WHAT THIS TASK INVOLVES »
Using the passage on the two Adam Goodes documentaries, answer the following:
(a) What did The Final Quarter rely on entirely to construct its narrative?
(b) Which two past players are interviewed in The Australian Dream?
(c) How does Eddie McGuire describe his comment about King Kong?
──────── PASSAGE PROVIDED
Last year, two documentaries regarding the Adam Goodes booing fiasco were released mere weeks apart: Shark Island Productions’ The Final Quarter and Madman Films’ The Australian Dream, anchored by Stan Grant. These two films took different tacts reflecting on this public example of racialised harassment and how it manifested using the power of retrospect. While The Final Quarter relied entirely on archival footage to construct the narrative, The Australian Dream primarily relied upon interviews and talking heads to set the scene.

Both have now aired on Australian television, leading to heightened discussion on racism and the role it plays within the sporting world. Given the topic and timing of both of the films, I couldn’t help but compare the two films as an Aboriginal viewer who spends a lot of time dissecting Australia’s racism in her own analysis. As I watched both of them, my reaction to each was markedly different.
The Australian Dream, through its use of interviews, set the scene with regards to Goodes’ backstory. It gave viewers an insight into how Goodes, a man of humble beginnings, came to be one of the greatest players on the ground. It is inspirational both to watch Goodes’ skills grow but also to see him come into his own identity as an Aboriginal man.
The film also features interviews from past players such as Nicky Winmar and Gilbert McAdam, giving some insight into how racism has manifested on the ground over the years. This was valuable as it showed the 'it’s just because Goodes is a flog; other Aboriginal players didn’t face racism' argument for the complete fallacy it was. These interviews were then interspersed with other talking heads such as family members, conservative commentators and fellow Indigenous sports people.
Rather than gaining insight, however, I found myself perturbed by the interviews. A lot of my reaction has to do with who Stan Grant chose to interview for the film and just how entry level some of the discussion around racism was. It was correctly pointed out to me on social media that as an Aboriginal woman with demonstrated progressive politics, I was not the film’s intended audience, rather it was made to appeal to those who aren’t across the Black history of this country, who don’t find their humanity questioned on a daily basis, and who don’t understand that collectively acting against an Aboriginal man because he dares to not put up with racial slurs is indeed vilification.
That being said though, I don’t think understandings of racism are gained by listening to Andrew Bolt reframe his countless columns demonising Goodes so they look perfectly reasonable. I don’t believe giving Eddie McGuire another opportunity to state that his racist comment about King Kong was a 'mistake' assists. I wondered why these white men, who still have strong media careers long after Goodes retired from AFL, got so much airtime yet the Aboriginal people who documented this at the time, or the allies who took a stand on the ground, hardly got space.
'Seeing an Aboriginal man like Goodes treated that way was deeply confronting. I had always seen Goodes as the role model type who, through his focus on collaboration and individual achievement was less threatening to the mainstream than our other activists.'
Perhaps that’s why I personally found The Final Quarter the more powerful documentary. Through its use of archival footage, it was able to show how this saga was constructed, brick-by-brick, in a way that was impossible to deny. We saw how the voices trying to highlight racism were consistently drowned out by those insisting it was not. From the commentators misrepresenting Goodes’ statement after he was called an 'ape', to them cowering in a corner over a war dance, to them lying about him 'staging for free kicks' — they were rabid and constant. And how an unthinking public absorbed, then projected this.
────────────────
──────── DATA SHOWN
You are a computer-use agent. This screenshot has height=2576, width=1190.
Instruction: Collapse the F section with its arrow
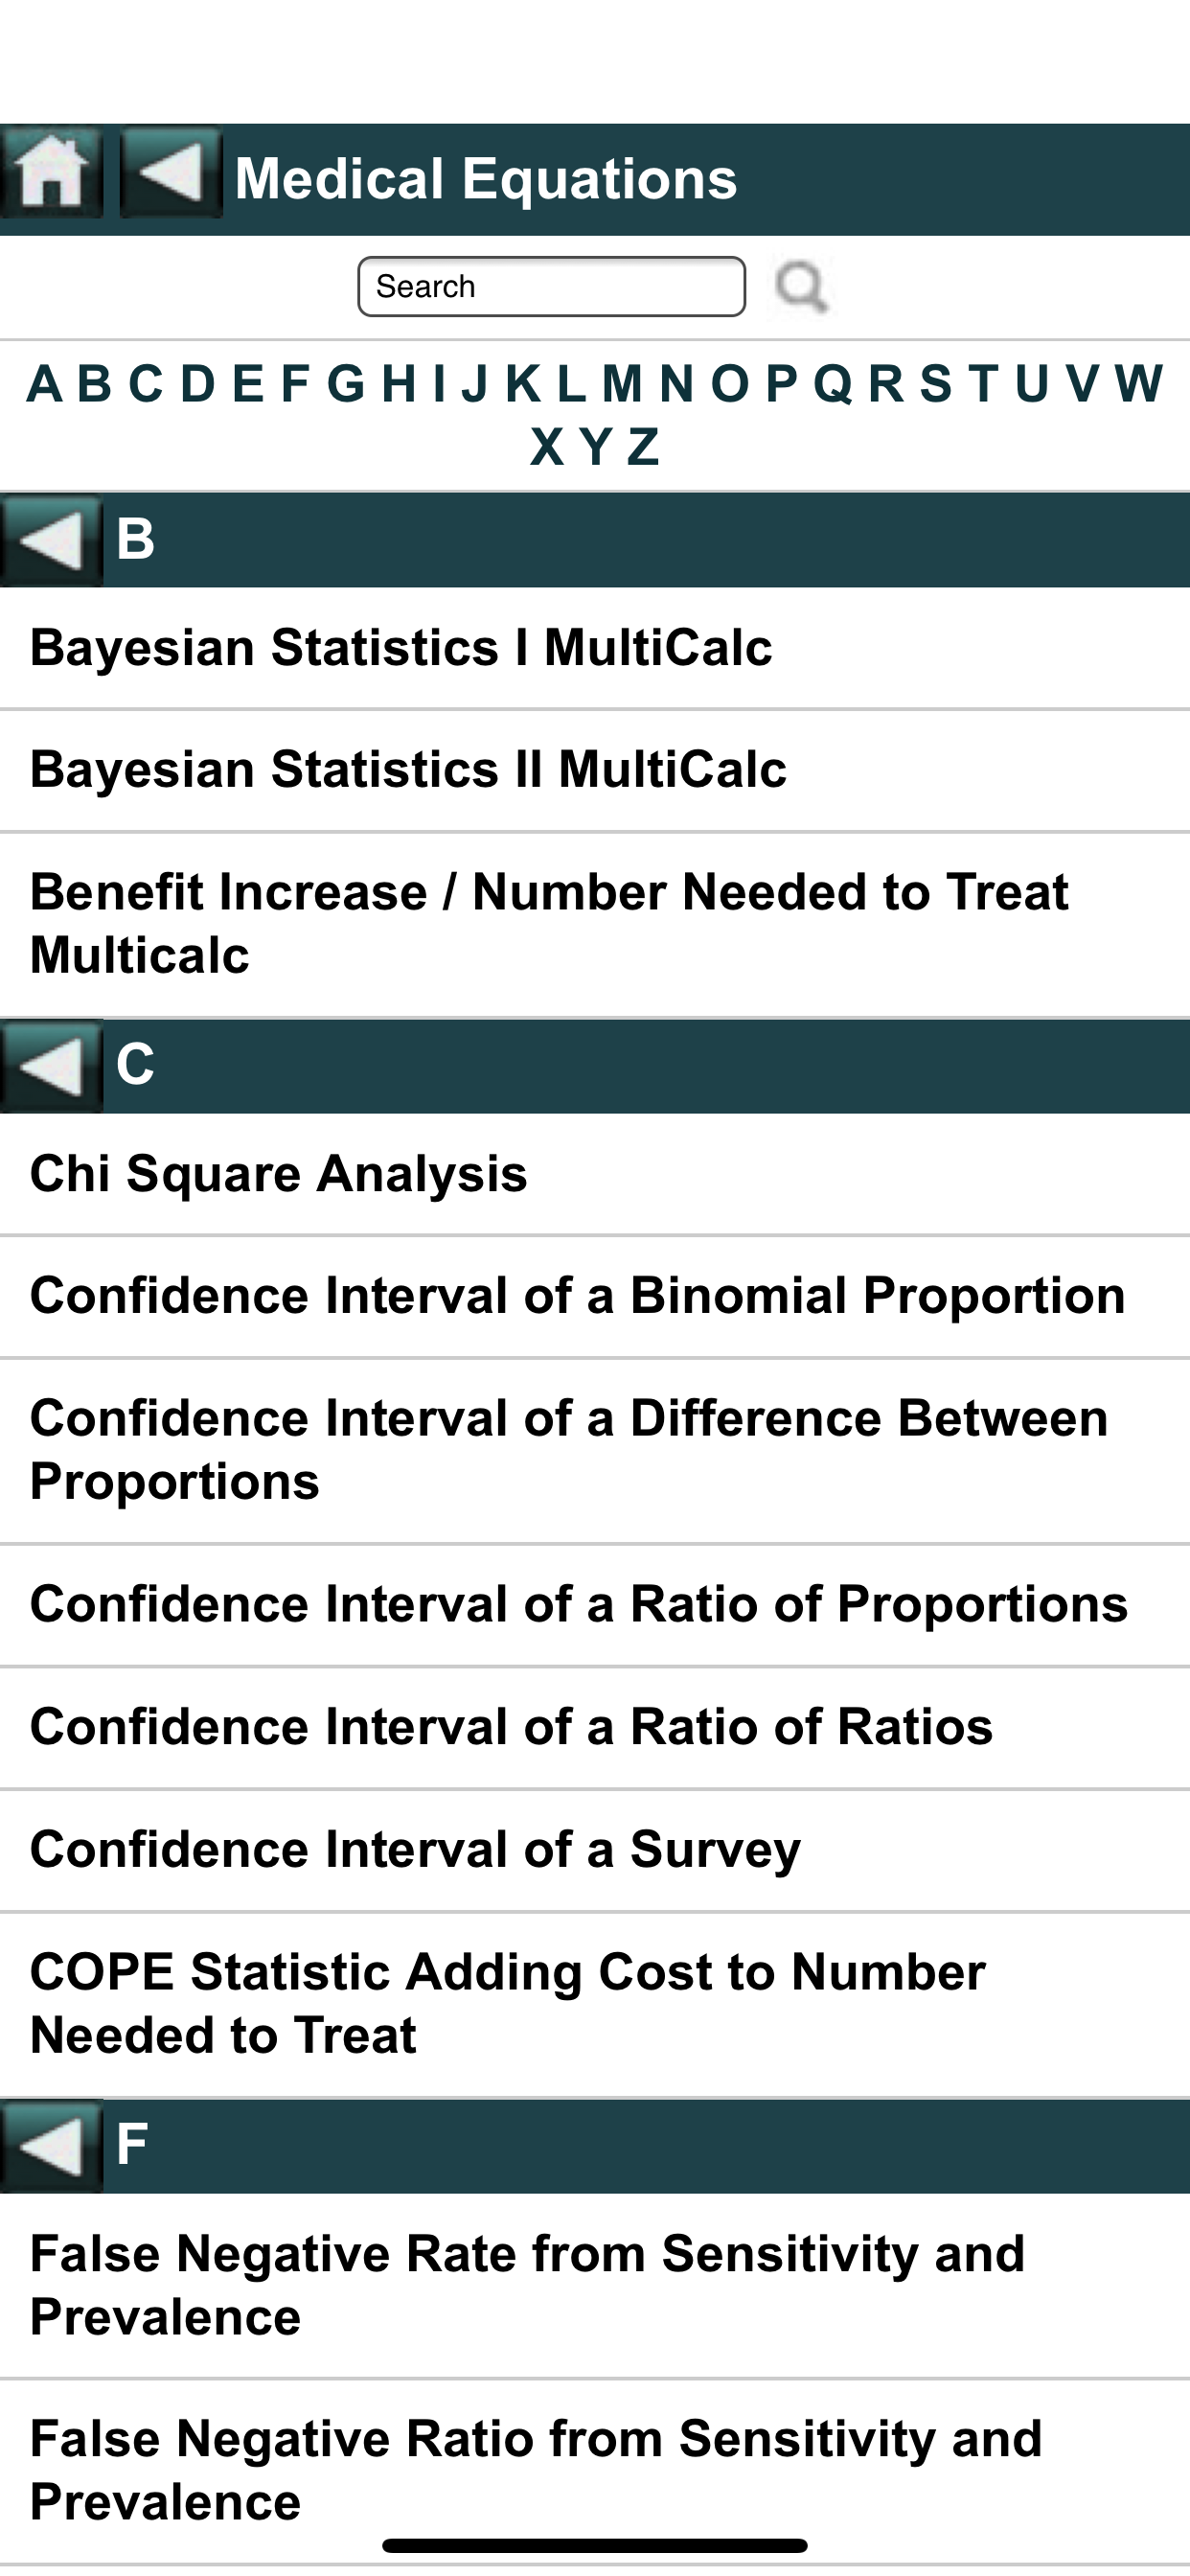pos(50,2146)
────────────────
RESPONSE TO THE TASK »
(a) Archival footage.
(b) Nicky Winmar and Gilbert McAdam.
(c) As a "mistake."